(Stored entries)
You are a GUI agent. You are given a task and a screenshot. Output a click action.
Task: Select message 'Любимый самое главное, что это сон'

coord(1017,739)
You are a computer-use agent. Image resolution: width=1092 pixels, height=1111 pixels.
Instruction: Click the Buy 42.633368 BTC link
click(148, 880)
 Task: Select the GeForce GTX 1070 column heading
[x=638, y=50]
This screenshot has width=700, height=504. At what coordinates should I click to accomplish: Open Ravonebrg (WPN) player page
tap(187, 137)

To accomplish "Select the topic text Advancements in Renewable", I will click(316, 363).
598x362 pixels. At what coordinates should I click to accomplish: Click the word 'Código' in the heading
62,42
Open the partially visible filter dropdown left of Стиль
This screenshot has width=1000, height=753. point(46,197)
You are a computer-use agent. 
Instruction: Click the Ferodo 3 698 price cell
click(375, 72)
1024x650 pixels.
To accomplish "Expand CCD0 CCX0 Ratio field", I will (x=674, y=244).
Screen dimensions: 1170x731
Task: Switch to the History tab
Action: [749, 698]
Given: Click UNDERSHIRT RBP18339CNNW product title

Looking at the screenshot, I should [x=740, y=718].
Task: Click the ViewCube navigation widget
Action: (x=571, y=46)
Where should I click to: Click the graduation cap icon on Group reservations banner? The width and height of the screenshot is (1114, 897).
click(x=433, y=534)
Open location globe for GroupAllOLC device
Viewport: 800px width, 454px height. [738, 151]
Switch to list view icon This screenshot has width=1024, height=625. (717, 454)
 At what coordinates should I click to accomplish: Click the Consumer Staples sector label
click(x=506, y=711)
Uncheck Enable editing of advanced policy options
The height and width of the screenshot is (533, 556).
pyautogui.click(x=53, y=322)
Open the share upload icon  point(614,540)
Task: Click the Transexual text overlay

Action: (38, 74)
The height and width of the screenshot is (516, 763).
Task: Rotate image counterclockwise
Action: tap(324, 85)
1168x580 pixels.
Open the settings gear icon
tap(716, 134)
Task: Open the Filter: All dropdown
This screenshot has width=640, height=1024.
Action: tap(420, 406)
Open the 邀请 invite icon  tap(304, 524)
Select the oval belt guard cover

* **What the task asks**:
Retype each record in full, please.

* **Problem solution**:
You are a GUI agent. You are given a task and a screenshot. Output a click action.
Task: Select message 'Любимый самое главное, что это сон'

coord(1017,739)
You are a computer-use agent. Image resolution: width=1092 pixels, height=1111 pixels.
Instruction: Click the Buy 42.633368 BTC link
click(148, 880)
 Task: Select the GeForce GTX 1070 column heading
[x=638, y=50]
This screenshot has width=700, height=504. At what coordinates should I click to accomplish: Open Ravonebrg (WPN) player page
tap(187, 137)

To accomplish "Select the topic text Advancements in Renewable", I will click(316, 363).
598x362 pixels. At what coordinates should I click to accomplish: Click the word 'Código' in the heading
62,42
Open the partially visible filter dropdown left of Стиль
This screenshot has width=1000, height=753. point(46,197)
You are a computer-use agent. 
Instruction: Click the Ferodo 3 698 price cell
click(375, 72)
1024x650 pixels.
To accomplish "Expand CCD0 CCX0 Ratio field", I will (x=674, y=244).
Screen dimensions: 1170x731
Task: Switch to the History tab
Action: [749, 698]
Given: Click UNDERSHIRT RBP18339CNNW product title

Looking at the screenshot, I should [x=740, y=718].
Task: Click the ViewCube navigation widget
Action: (x=571, y=46)
Where should I click to: Click the graduation cap icon on Group reservations banner? The width and height of the screenshot is (1114, 897).
click(x=433, y=534)
Open location globe for GroupAllOLC device
Viewport: 800px width, 454px height. [738, 151]
Switch to list view icon This screenshot has width=1024, height=625. (717, 454)
 At what coordinates should I click to accomplish: Click the Consumer Staples sector label
click(x=506, y=711)
Uncheck Enable editing of advanced policy options
The height and width of the screenshot is (533, 556).
pyautogui.click(x=53, y=322)
Open the share upload icon  point(614,540)
Task: Click the Transexual text overlay

Action: (38, 74)
The height and width of the screenshot is (516, 763).
Task: Rotate image counterclockwise
Action: tap(324, 85)
1168x580 pixels.
Open the settings gear icon
tap(716, 134)
Task: Open the Filter: All dropdown
This screenshot has width=640, height=1024.
Action: tap(420, 406)
Open the 邀请 invite icon  tap(304, 524)
Select the oval belt guard cover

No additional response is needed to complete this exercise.